Imaginary Explosions follows an affiliation of transfeminist scientists cooperating with the desires of the mineral earth to simultaneously erupt all volcanoes. Through episodic videos, the scientists interpret volcanic activities across place and time. Their shared objectives are to divest technoscientific instruments of their military and corporate power, and to re-embody them in the service of the mineral earth. The non-fictional research of an archaeology team is woven into the inventive narrative of Episode 2, as signals arrive from a cave at the foot of the Chaitén volcano in Chile.
Imaginary Explosions draws upon geology and embodied knowledges to investigate how deep time and interspecies communication might assist us in radical planetary transformation. Artists and scholars whose real-life work pushes the limits of science and culture depict fictionalized versions of themselves in the videos and collaborate on the scores, narratives, and sculptures. The speculative fiction cosmology explores what other presents and futures become possible once we begin to think beyond the framework of the human.

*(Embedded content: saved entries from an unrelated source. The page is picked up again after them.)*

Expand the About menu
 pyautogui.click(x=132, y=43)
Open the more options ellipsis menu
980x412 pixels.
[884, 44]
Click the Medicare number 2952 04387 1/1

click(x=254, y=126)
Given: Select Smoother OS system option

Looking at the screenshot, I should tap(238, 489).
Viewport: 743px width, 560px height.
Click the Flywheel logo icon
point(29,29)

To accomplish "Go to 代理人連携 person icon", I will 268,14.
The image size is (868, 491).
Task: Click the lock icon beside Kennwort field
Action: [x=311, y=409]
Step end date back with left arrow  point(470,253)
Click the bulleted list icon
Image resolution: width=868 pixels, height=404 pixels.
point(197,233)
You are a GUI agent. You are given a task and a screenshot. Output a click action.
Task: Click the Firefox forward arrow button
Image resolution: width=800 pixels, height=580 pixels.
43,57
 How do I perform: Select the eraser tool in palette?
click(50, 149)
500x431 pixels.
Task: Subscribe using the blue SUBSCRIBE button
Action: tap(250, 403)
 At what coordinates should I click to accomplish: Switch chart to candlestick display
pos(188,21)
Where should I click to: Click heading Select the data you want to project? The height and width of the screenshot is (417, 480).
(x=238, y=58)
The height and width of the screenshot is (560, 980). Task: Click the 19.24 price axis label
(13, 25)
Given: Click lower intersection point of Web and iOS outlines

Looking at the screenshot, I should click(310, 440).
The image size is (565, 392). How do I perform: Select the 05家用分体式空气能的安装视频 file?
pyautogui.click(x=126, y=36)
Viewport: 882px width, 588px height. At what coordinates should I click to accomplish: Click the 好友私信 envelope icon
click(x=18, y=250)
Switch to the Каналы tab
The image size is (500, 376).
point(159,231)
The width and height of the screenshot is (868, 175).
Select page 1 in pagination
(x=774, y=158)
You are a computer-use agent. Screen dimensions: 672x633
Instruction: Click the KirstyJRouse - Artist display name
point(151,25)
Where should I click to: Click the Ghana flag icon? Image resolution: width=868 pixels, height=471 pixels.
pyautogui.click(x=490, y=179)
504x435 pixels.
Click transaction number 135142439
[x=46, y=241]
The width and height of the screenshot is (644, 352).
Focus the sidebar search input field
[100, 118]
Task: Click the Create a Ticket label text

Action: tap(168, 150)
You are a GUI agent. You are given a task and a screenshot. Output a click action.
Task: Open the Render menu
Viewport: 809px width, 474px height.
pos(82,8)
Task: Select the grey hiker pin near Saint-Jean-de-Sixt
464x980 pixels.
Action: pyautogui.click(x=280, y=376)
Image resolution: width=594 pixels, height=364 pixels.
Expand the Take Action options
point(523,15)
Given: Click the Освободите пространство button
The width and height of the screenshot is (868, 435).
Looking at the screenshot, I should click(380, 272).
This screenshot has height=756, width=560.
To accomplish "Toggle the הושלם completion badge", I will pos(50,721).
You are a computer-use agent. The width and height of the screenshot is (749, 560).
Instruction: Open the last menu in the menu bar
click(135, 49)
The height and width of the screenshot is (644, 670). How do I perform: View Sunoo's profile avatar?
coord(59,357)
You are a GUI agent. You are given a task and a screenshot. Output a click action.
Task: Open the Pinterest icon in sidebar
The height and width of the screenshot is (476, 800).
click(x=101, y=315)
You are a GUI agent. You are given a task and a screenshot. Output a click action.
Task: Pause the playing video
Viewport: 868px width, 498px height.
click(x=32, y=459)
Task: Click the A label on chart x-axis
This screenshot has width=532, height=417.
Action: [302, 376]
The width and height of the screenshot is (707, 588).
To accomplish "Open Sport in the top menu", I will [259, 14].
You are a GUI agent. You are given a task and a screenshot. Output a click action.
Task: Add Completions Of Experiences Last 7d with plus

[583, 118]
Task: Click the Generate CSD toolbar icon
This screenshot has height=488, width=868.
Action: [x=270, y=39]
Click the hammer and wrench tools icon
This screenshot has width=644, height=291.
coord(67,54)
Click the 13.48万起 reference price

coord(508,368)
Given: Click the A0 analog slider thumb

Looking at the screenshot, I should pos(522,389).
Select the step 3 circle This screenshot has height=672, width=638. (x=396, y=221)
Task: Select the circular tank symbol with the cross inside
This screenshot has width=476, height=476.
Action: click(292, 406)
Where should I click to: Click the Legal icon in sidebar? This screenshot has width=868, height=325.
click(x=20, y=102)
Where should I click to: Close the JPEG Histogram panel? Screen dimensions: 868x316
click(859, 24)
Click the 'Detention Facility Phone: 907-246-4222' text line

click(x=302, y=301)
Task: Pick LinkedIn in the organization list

Caitlin Berrigan, born in 1981 in Arcata, USA, lives between Berlin, Vienna, and New York. Her work encompasses performance, video, sculpture, and text to engage with the intimate and embodied dimensions of power, politics, and capitalism. Imaginary Explosions was the subject of a solo show at Art in General, New York (2019), and an artist’s book with Broken Dimanche Press, Berlin (2018). She is a faculty affiliate at NYU and a researcher in the PhD-in-Practice program at the Academy of Fine Arts Vienna. Her work has been shown at museums and art institutions worldwide.